(Stored items)
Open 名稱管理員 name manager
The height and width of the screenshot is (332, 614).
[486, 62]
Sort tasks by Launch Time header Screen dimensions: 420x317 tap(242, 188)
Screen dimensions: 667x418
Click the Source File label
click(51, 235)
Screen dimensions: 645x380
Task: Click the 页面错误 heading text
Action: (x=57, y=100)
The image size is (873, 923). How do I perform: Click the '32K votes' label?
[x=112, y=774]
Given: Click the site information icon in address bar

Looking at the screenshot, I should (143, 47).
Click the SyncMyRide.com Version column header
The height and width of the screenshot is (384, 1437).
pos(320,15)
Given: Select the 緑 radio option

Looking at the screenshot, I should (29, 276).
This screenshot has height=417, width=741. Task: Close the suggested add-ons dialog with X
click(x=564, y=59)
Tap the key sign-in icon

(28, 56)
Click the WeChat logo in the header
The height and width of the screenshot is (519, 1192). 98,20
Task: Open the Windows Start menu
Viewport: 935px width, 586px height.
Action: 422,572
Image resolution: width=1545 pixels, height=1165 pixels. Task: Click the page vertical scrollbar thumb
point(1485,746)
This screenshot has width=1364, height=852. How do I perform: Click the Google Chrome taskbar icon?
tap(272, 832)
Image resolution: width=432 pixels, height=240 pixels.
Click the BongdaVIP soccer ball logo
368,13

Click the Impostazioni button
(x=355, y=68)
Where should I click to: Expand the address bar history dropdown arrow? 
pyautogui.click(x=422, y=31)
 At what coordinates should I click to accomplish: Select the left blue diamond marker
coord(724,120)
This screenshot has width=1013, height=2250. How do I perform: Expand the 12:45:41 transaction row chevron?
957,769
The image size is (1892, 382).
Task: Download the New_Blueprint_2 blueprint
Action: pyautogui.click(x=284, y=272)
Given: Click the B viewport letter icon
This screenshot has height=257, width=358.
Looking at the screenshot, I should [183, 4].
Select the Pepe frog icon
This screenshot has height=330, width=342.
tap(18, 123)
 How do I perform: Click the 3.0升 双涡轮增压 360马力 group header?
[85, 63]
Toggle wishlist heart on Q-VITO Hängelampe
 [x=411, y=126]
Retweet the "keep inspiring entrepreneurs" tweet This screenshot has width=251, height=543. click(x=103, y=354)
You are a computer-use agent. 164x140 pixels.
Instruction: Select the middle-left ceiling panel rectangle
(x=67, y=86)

» **Work to be completed**:
The job here is to write out all the entries again exactly.

» **Expected output**:
Open 名稱管理員 name manager
The height and width of the screenshot is (332, 614).
[486, 62]
Sort tasks by Launch Time header Screen dimensions: 420x317 tap(242, 188)
Screen dimensions: 667x418
Click the Source File label
click(51, 235)
Screen dimensions: 645x380
Task: Click the 页面错误 heading text
Action: (x=57, y=100)
The image size is (873, 923). How do I perform: Click the '32K votes' label?
[x=112, y=774]
Given: Click the site information icon in address bar

Looking at the screenshot, I should (143, 47).
Click the SyncMyRide.com Version column header
The height and width of the screenshot is (384, 1437).
pos(320,15)
Given: Select the 緑 radio option

Looking at the screenshot, I should (29, 276).
This screenshot has height=417, width=741. Task: Close the suggested add-ons dialog with X
click(x=564, y=59)
Tap the key sign-in icon

(28, 56)
Click the WeChat logo in the header
The height and width of the screenshot is (519, 1192). 98,20
Task: Open the Windows Start menu
Viewport: 935px width, 586px height.
Action: 422,572
Image resolution: width=1545 pixels, height=1165 pixels. Task: Click the page vertical scrollbar thumb
point(1485,746)
This screenshot has width=1364, height=852. How do I perform: Click the Google Chrome taskbar icon?
tap(272, 832)
Image resolution: width=432 pixels, height=240 pixels.
Click the BongdaVIP soccer ball logo
368,13

Click the Impostazioni button
(x=355, y=68)
Where should I click to: Expand the address bar history dropdown arrow? 
pyautogui.click(x=422, y=31)
 At what coordinates should I click to accomplish: Select the left blue diamond marker
coord(724,120)
This screenshot has width=1013, height=2250. How do I perform: Expand the 12:45:41 transaction row chevron?
957,769
The image size is (1892, 382).
Task: Download the New_Blueprint_2 blueprint
Action: pyautogui.click(x=284, y=272)
Given: Click the B viewport letter icon
This screenshot has height=257, width=358.
Looking at the screenshot, I should [183, 4].
Select the Pepe frog icon
This screenshot has height=330, width=342.
tap(18, 123)
 How do I perform: Click the 3.0升 双涡轮增压 360马力 group header?
[85, 63]
Toggle wishlist heart on Q-VITO Hängelampe
 [x=411, y=126]
Retweet the "keep inspiring entrepreneurs" tweet This screenshot has width=251, height=543. click(x=103, y=354)
You are a computer-use agent. 164x140 pixels.
Instruction: Select the middle-left ceiling panel rectangle
(x=67, y=86)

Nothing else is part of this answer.